I was mid-lift when I remembered that I am not supposed to lift over ten pounds, and here I am lifting well over 30. Good thing my mom instinct took priority over self-preservation, or I would have dropped him on his face. I cleaned him up, then told him cling to my back so I could get him off the table, then awkwardly lowered him to the ground using my legs. As soon as I stood up and walked outside, I knew I had really screwed myself.

My insides were screaming. Five hours later, as I'm writing this, my insides are still screaming, They are tender and the pain meds are barely making a scratch on the surface of it. I'm totally stoked to get a hernia. I've never had one before! They're lots of fun, I've heard.

After a while, we walked (I crawled) towards home. On the way, someone walking their dogs, one on a leash and one OFF, let the dog off the leash run up to my kids. No big deal, except two of my kids are scared of dogs. 

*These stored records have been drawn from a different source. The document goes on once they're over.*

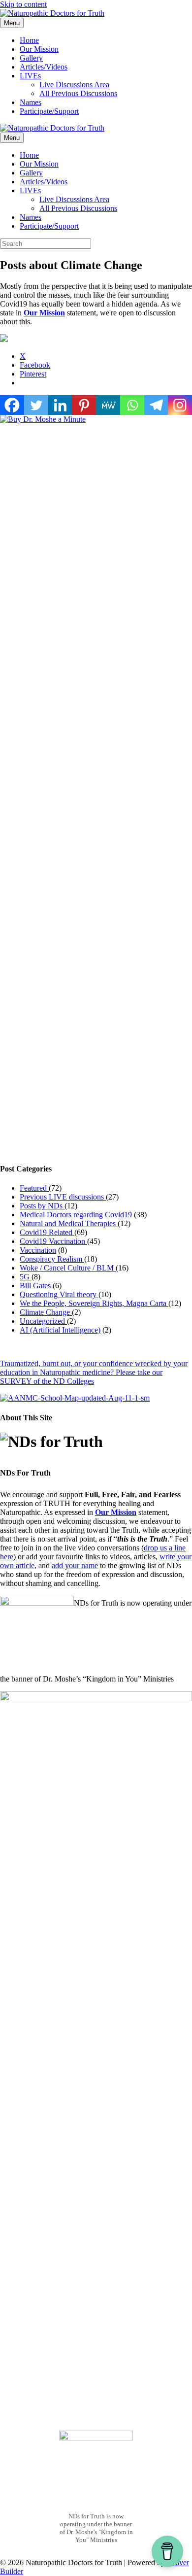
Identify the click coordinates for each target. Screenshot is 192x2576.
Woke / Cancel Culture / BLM (68, 1268)
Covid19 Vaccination (53, 1241)
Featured (34, 1188)
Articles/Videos (43, 67)
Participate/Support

People who let their dogs off their leashes on public streets and then do absolutely nothing as their dog runs up to children who are clearly terrified of said dog running up to them deserve to get kicked in the fucking teeth. They may "know" that their dog isn't going to attack the kid, but the kid (and parent) doesn't know that. And when a kid starts screaming in terror and running from their dog, common sense and general human decency should prevail and the person should call their dog back. Or, you know, have them on a leash in the first place. That's just my opinion, along with the opinion that people who don't call their dogs back are real dicks, and they're lucky their dogs don't get shot.

So that was fun. The dog was a big, loping idiot who just wanted to have fun, so it was a bit more forgivable. I calmed my kids and herded them away from the dog, then felt like a pussy for not telling the irresponsible dog owner what a dickface she was, because I hate confrontation.

Further down the street, we encountered a very friendly older lady who was absolutely fascinated that all three boys were mine. They're ALL yours? You're growing your own baseball team! Shockingly, I get this kind of reaction frequently and it only makes me wonder what people with more than three kids get. Are they looked upon as circus freaks? 

As we chatted and I tried to pretend that my insides weren't blowing up, Brandon found a bright green glob of chewed-up gum on the ground and thought, best toy ever! He got it all over his fingers, every single one of them. I tried to clean off as much as I could with sticks and leaves but it was futile. 

In hindsight, at least he didn't chew it.

Ready to collapse on my face, we got home and by sheer force of will, I got them into bed. 

Friday will be better. I know it. I really do. That's not my eternal optimism talking, here. Their grandmother is taking them after school for the evening! Oh thank God. I'd jump in the air and click my heels together but you know, I can't.